#### What to produce
Copy out each of the entries below word for word, without changing anything.

── Input for this task ──

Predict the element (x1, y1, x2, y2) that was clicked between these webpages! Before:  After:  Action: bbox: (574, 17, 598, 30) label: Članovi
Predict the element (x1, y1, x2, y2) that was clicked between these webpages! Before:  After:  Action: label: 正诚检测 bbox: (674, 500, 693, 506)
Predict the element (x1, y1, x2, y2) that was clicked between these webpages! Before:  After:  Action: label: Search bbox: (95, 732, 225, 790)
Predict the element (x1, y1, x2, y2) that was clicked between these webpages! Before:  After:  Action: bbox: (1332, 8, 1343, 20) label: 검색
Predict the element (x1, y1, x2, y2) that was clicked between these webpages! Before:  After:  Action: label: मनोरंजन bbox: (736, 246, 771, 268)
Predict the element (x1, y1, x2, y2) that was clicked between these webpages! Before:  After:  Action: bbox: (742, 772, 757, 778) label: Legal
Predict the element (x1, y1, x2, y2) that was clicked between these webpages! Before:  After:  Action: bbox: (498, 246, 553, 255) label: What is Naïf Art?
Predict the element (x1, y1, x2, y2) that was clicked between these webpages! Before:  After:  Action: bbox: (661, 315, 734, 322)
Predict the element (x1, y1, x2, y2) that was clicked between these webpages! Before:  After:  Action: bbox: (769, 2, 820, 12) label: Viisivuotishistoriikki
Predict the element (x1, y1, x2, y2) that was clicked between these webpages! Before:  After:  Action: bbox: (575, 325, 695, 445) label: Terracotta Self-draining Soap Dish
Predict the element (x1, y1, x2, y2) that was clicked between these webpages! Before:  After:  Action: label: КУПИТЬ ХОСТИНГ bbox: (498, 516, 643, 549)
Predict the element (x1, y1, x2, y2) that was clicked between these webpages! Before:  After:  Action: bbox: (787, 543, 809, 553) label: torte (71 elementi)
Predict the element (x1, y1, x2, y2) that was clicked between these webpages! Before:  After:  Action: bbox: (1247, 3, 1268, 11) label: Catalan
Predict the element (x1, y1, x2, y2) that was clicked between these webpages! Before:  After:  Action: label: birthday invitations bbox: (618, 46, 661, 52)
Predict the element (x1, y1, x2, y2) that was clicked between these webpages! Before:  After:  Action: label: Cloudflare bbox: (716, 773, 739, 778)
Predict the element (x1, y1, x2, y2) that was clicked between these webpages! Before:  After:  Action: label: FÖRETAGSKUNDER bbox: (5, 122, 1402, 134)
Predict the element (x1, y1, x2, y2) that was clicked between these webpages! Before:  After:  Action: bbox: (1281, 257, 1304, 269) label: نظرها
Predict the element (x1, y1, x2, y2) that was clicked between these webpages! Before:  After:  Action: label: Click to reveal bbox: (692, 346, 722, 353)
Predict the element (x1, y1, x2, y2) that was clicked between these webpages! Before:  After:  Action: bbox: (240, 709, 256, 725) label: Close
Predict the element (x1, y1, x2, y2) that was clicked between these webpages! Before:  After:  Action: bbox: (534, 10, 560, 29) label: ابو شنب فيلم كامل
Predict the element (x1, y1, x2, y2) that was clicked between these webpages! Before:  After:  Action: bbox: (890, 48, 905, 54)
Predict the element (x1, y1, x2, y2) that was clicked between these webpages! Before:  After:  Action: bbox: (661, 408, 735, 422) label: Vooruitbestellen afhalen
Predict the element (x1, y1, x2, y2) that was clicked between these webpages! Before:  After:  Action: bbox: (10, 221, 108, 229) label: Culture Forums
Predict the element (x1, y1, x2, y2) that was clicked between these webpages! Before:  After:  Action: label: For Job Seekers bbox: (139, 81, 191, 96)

───

#### Completed task
Predict the element (x1, y1, x2, y2) that was clicked between these webpages! Before:  After:  Action: bbox: (574, 17, 598, 30) label: Članovi
Predict the element (x1, y1, x2, y2) that was clicked between these webpages! Before:  After:  Action: label: 正诚检测 bbox: (674, 500, 693, 506)
Predict the element (x1, y1, x2, y2) that was clicked between these webpages! Before:  After:  Action: label: Search bbox: (95, 732, 225, 790)
Predict the element (x1, y1, x2, y2) that was clicked between these webpages! Before:  After:  Action: bbox: (1332, 8, 1343, 20) label: 검색
Predict the element (x1, y1, x2, y2) that was clicked between these webpages! Before:  After:  Action: label: मनोरंजन bbox: (736, 246, 771, 268)
Predict the element (x1, y1, x2, y2) that was clicked between these webpages! Before:  After:  Action: bbox: (742, 772, 757, 778) label: Legal
Predict the element (x1, y1, x2, y2) that was clicked between these webpages! Before:  After:  Action: bbox: (498, 246, 553, 255) label: What is Naïf Art?
Predict the element (x1, y1, x2, y2) that was clicked between these webpages! Before:  After:  Action: bbox: (661, 315, 734, 322)
Predict the element (x1, y1, x2, y2) that was clicked between these webpages! Before:  After:  Action: bbox: (769, 2, 820, 12) label: Viisivuotishistoriikki
Predict the element (x1, y1, x2, y2) that was clicked between these webpages! Before:  After:  Action: bbox: (575, 325, 695, 445) label: Terracotta Self-draining Soap Dish
Predict the element (x1, y1, x2, y2) that was clicked between these webpages! Before:  After:  Action: label: КУПИТЬ ХОСТИНГ bbox: (498, 516, 643, 549)
Predict the element (x1, y1, x2, y2) that was clicked between these webpages! Before:  After:  Action: bbox: (787, 543, 809, 553) label: torte (71 elementi)
Predict the element (x1, y1, x2, y2) that was clicked between these webpages! Before:  After:  Action: bbox: (1247, 3, 1268, 11) label: Catalan
Predict the element (x1, y1, x2, y2) that was clicked between these webpages! Before:  After:  Action: label: birthday invitations bbox: (618, 46, 661, 52)
Predict the element (x1, y1, x2, y2) that was clicked between these webpages! Before:  After:  Action: label: Cloudflare bbox: (716, 773, 739, 778)
Predict the element (x1, y1, x2, y2) that was clicked between these webpages! Before:  After:  Action: label: FÖRETAGSKUNDER bbox: (5, 122, 1402, 134)
Predict the element (x1, y1, x2, y2) that was clicked between these webpages! Before:  After:  Action: bbox: (1281, 257, 1304, 269) label: نظرها
Predict the element (x1, y1, x2, y2) that was clicked between these webpages! Before:  After:  Action: label: Click to reveal bbox: (692, 346, 722, 353)
Predict the element (x1, y1, x2, y2) that was clicked between these webpages! Before:  After:  Action: bbox: (240, 709, 256, 725) label: Close
Predict the element (x1, y1, x2, y2) that was clicked between these webpages! Before:  After:  Action: bbox: (534, 10, 560, 29) label: ابو شنب فيلم كامل
Predict the element (x1, y1, x2, y2) that was clicked between these webpages! Before:  After:  Action: bbox: (890, 48, 905, 54)
Predict the element (x1, y1, x2, y2) that was clicked between these webpages! Before:  After:  Action: bbox: (661, 408, 735, 422) label: Vooruitbestellen afhalen
Predict the element (x1, y1, x2, y2) that was clicked between these webpages! Before:  After:  Action: bbox: (10, 221, 108, 229) label: Culture Forums
Predict the element (x1, y1, x2, y2) that was clicked between these webpages! Before:  After:  Action: label: For Job Seekers bbox: (139, 81, 191, 96)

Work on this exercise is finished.